Records from a data source:
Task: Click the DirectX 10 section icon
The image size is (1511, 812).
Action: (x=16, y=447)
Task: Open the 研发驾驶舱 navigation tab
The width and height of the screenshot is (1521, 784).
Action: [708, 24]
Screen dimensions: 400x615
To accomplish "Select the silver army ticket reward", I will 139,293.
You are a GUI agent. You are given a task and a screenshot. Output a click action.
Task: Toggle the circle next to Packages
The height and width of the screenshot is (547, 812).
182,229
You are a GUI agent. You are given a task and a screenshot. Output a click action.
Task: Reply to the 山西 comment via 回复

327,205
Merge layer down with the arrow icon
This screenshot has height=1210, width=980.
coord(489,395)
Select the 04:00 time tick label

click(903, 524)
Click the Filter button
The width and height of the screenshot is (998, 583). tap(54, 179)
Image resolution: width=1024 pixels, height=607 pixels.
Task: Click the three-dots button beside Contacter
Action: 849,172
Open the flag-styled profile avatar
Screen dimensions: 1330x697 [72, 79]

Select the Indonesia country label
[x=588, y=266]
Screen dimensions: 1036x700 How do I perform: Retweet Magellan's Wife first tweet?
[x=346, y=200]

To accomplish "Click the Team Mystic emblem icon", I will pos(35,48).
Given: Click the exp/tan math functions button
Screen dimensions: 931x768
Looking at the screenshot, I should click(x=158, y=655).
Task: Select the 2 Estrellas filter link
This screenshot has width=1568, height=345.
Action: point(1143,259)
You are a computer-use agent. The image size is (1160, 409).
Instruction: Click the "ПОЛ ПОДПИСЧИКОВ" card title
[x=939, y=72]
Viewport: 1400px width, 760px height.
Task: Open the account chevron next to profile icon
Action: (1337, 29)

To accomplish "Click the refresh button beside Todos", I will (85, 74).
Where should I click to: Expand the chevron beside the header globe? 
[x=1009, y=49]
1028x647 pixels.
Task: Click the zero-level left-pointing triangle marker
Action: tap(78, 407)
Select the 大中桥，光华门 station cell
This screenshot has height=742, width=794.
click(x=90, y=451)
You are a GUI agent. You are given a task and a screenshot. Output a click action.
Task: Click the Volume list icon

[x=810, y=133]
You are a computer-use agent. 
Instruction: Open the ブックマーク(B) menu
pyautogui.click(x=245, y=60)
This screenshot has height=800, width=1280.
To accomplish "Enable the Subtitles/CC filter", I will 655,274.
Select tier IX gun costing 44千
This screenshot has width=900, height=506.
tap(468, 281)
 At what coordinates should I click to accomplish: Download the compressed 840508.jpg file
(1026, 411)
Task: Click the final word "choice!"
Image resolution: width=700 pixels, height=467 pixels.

TRY IT » Copy the lines of the entries above that mention "will".

SOLVED EXERCISE »
To accomplish "Select the silver army ticket reward", I will 139,293.
To accomplish "Click the Team Mystic emblem icon", I will pos(35,48).
To accomplish "Click the refresh button beside Todos", I will (85, 74).
To accomplish "Enable the Subtitles/CC filter", I will 655,274.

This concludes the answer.